Clip_grad_norm_() returns nan

Maks_Botlhale · September 15, 2020, 1:01pm

Hi everyone

I’m training a model using torch and the clip_grad_norm_ function is returning a tensor with nan:
tensor(nan, device=‘cuda:0’)
Is there any specific reason why this would happen? Thanks for the help.

albanD · September 15, 2020, 2:04pm

Hi,

This will might happen if the norm of your Tensors is 0? Or if it has a single element?
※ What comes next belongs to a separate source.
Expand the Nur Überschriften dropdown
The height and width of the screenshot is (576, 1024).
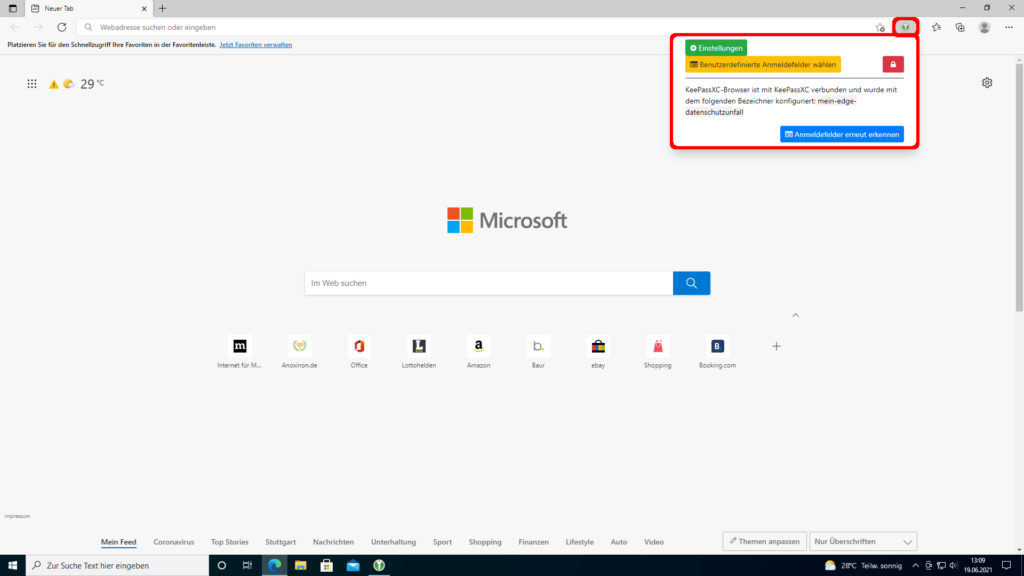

Maks_Botlhale · September 21, 2020, 1:19pm

Please excuse my late response. So the the tensor more than one element but I did notice that the elements in the tensor are very close to zero. Could this also cause the norm to be nan? And how would I get around this? Thanks

BramVanroy · September 21, 2020, 1:53pm

@albanD can correct me if I’m wrong but clip_grad_norm_ is an in-place operation and doesn’t return anything (None) which might be implicitly cast to nan. So use it like this (and do not assign it to anything):

clip_grad_norm_(model.parameters(), 1.0)

albanD · September 21, 2020, 3:48pm

I’m not sure, from the doc it does modify the weights inplace but also returns the total norm.

@Maks_Botlhale Which norm are you using? This is most likely due to the content of your weights yes

Maks_Botlhale · September 22, 2020, 3:55pm

Hi

I’m using norm_type=2. Yes, the clip_grad_norm_(model.parameters(), 1.0) function does return the total_norm and it’s this total norm that’s nan.

albanD · September 22, 2020, 4:01pm

Is any element in any parameter nan (or inf) by any chance? You can use p.isinf().any() to check.

Maks_Botlhale · September 22, 2020, 4:53pm

I just checked for that, none of the elements in parameters are infinite. See the screenshot below. I tried decreasing the learning rate and that didn’t help; some people suggested changing the dropout rate, that also didn’t help. I also noticed that the validation loss is also nan.

albanD · September 22, 2020, 5:40pm

This is surprising…
The clip_grad_norm_ function is pretty simple and is there: https://github.com/pytorch/pytorch/blob/1c6ace87d127f45502e491b6a15886ab66975a92/torch/nn/utils/clip_grad.py#L25-L41
Can you try to copy paste that in your code and check it gives nan as well? Then you can add some prints there to see when the nan appears

Maks_Botlhale · September 22, 2020, 6:21pm

I copied and pasted that as suggested, and I am still getting nan values when it’s calculating the total norm. Line 36 of the code I copied calculates the total norm as:
total_norm = torch.norm(torch.stack([torch.norm(p.grad.detach(), norm_type).to(device) for p in parameters]), norm_type)

I did the p.grad.detach() function on a separate line and I noticed that’s where the nan values start popping up.

albanD · September 22, 2020, 7:39pm

Ho right (sorry I missed that…). It computes the grad norm, not the Tensors norm!
You need to check if the gradients of the parameters contain nans: p.grad.isinf().any()

Maks_Botlhale · September 22, 2020, 7:56pm

Yes, that function also returns False. See the screenshot below.

albanD · September 22, 2020, 8:30pm

Well if you said in your comment above that p.grad.detach() has nan, then the grad must have nans already.

Yikai_Kang · November 26, 2020, 12:03am

You can try this quite simple example, maybe you can find a solution:

import torch
x = torch.tensor([1., 2.])
x.grad = torch.tensor([0.4, float("inf")])
torch.nn.utils.clip_grad_norm_(x, 5)
print(x.grad)

External_happy · January 29, 2024, 8:11pm

Any solutions to this problem? I have nan values after a few iterations.